La importancia de calibrar el monitor

Un asunto al que, con más frecuencia de la debida, no se le da importancia, es a la calibración del monitor.

De nada sirve ser muy exigente a la hora de elegir la cámara, ser meticuloso ajustando el balance de blancos en un archivo en RAW o llevar las fotos al mejor laboratorio si, en realidad, no sabemos si la pantalla de nuestro ordenador, que es donde ajustamos nuestras imágenes, nos está diciendo la verdad respecto al color y la exposición de las fotografías.


Para un aficionado a la fotografía hay pocas cosas más decepcionantes que, después de pasarse horas ajustando las fotografías de las vacaciones, al mostrarlas en otro ordenador o en un teléfono o tableta, o en papel, el resultado sea desastroso en cuanto a color, sombras y luces.

Lo peor es que no sabemos dónde está el fallo, si en nuestro ordenador o en el del amigo en el que vemos las fotos. Y tampoco sabemos si quienes vean nuestras fotografías en las galerías que montamos, las verán bien o no.



Parte de la solución pasa por usar un calibrador de pantalla.

Se trata de un aparato que mide, en combinación con un programa adecuado, los colores que emite la pantalla, generando un perfil de color (un archivo que incluye las desviaciones y correcciones de color pertinentes) que es el que usará nuestro ordenador para mostrar los colores correctos.
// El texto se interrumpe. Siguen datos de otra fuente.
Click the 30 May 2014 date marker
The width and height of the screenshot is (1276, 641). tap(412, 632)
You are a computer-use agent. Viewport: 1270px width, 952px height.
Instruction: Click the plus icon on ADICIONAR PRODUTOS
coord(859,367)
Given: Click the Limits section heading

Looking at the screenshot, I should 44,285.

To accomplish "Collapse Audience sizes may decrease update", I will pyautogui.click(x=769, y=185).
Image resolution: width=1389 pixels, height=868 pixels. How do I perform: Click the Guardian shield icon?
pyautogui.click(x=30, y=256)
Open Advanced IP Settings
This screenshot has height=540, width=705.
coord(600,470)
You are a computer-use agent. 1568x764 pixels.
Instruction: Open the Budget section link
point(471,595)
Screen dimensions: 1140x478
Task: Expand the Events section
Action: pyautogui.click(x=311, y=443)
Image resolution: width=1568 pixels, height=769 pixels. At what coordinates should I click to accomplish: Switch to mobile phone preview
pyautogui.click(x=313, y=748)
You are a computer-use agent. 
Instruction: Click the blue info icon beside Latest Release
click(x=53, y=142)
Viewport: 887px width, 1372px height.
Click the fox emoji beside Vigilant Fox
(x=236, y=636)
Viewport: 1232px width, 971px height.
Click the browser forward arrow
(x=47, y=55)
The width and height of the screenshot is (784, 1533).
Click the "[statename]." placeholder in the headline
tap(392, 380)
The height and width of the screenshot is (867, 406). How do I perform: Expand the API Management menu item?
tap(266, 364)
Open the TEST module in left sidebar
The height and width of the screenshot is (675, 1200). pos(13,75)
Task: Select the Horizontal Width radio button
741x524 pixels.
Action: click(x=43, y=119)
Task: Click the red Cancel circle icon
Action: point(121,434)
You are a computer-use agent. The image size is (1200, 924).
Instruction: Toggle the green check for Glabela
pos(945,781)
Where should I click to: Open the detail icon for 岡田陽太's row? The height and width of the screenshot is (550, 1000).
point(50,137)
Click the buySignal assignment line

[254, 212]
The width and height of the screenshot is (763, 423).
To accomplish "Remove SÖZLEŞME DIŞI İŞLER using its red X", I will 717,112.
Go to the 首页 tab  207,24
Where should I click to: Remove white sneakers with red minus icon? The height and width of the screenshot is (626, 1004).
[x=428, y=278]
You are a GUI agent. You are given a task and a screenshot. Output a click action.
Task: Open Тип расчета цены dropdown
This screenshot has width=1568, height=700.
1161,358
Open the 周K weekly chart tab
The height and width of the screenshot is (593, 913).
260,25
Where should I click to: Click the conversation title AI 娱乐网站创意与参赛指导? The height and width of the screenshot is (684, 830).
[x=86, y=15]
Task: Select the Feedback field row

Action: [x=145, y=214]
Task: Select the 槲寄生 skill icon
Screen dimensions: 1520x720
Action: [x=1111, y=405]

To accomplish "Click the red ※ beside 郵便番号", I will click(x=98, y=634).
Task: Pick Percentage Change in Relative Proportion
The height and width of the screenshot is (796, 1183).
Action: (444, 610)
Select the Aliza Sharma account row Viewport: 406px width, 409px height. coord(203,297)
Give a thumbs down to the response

El calibrador es una especie de escáner que se pone encima de la pantalla, colgando sobre ella, y "lee" cuadros de colores emitidos por el programa de calibración. Así, el programa sabe qué color está mostrando y cuál está, en realidad, emitiendo la pantalla, gracias a la lectura del calibrador. De esa manera, puede establecer las diferencias existentes y generar un perfil corrector.

El uso de un calibrador de pantalla es sumamente sencillo.

Una vez ajustado el perfil de color de nuestro monitor, sabemos que los colores que veremos (y todos los matices de luz), son correctos, lo cual es la base para poder hacer ajustes bien hechos en nuestras fotografías.

Desde luego, puede ser que quien vea nuestras fotos (u otras cualquiera), las vea mal, debido a que su monitor esté mal ajustado, pero eso ya no lo podemos controlar. Lo importante es saber que nuestras imágenes están bien ajustadas, sin dudas.

Los calibradores profesionales son bastante caros, pero los modelos más sencillos, que funcionan muy bien para usuarios aficionados, valen entre 80 y 100 euros, una cantidad que bien vale la pena gastar, si se quiere trabajar sobre seguro.